Anna Reynolds of Climate Action Network Australia said what is new today compared with past climate change is the speed of the warming and the existence of six billion people, their cities and agriculture. Much more is at stake: the Red Cross says the world already has 25 million ``environmental refugees'' driven from their homes and land by natural disasters and ecological degradation.

Dr Pearman said scientists began collecting climate data in 1985, saying it would take until 2000 to determine whether the rising greenhouse concentrations and apparent changes in climate were due to natural variability or human activity.

Their verdict will be presented in an Intergovernmental Panel on Climate Change report to the November round of the United Nations climate negotiations in The Hague. ``It is becoming such a big change that this is unlikely to be natural,'' Dr Pearman hinted. ``This is likely to be the greenhouse effect that people have been talking about for more than 100 years."

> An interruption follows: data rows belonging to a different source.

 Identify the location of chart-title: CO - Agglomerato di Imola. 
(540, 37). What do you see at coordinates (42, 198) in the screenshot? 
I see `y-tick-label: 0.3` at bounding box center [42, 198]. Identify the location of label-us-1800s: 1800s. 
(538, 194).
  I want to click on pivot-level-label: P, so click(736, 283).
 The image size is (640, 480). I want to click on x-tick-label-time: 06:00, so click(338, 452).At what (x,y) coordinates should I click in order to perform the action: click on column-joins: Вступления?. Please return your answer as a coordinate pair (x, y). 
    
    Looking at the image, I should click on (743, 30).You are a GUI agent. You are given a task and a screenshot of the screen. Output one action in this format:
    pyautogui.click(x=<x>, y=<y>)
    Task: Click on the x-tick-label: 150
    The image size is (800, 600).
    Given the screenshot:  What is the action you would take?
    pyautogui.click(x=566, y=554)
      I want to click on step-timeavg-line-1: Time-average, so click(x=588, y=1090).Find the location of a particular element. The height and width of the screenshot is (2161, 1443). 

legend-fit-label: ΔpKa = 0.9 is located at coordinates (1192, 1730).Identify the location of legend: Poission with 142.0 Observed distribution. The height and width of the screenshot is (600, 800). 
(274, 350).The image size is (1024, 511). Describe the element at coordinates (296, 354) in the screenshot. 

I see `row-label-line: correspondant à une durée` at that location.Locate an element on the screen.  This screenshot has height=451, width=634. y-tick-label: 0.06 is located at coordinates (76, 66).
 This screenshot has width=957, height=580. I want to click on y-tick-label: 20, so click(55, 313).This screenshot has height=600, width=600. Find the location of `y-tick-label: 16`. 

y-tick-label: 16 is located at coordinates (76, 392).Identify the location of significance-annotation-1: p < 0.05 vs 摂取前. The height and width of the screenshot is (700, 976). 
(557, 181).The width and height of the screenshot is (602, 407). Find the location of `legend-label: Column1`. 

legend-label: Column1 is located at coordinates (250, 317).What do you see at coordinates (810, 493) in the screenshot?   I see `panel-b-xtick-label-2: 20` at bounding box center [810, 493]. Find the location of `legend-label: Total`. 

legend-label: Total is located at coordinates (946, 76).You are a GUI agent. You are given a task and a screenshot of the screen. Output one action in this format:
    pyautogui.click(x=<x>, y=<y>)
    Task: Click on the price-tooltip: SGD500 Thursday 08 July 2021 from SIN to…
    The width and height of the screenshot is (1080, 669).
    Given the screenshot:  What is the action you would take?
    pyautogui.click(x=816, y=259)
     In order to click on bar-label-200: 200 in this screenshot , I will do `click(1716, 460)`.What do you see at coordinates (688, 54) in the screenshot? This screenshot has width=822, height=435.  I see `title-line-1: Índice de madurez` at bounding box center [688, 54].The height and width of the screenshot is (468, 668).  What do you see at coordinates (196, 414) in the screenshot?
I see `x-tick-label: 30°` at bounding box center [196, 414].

''Professor Hans-Joachim Schellnhuber, the director of the Potsdam Institute for Climate Impacts Research, was in no doubt when giving evidence to the Australian Senate inquiry into climate change earlier this year.

``First of all, it has got to be stated that global warming is under way now and there is a very high probability it is enhanced by human activities,'' he said. ``The effects will be irreversible. That means they will last for many centuries."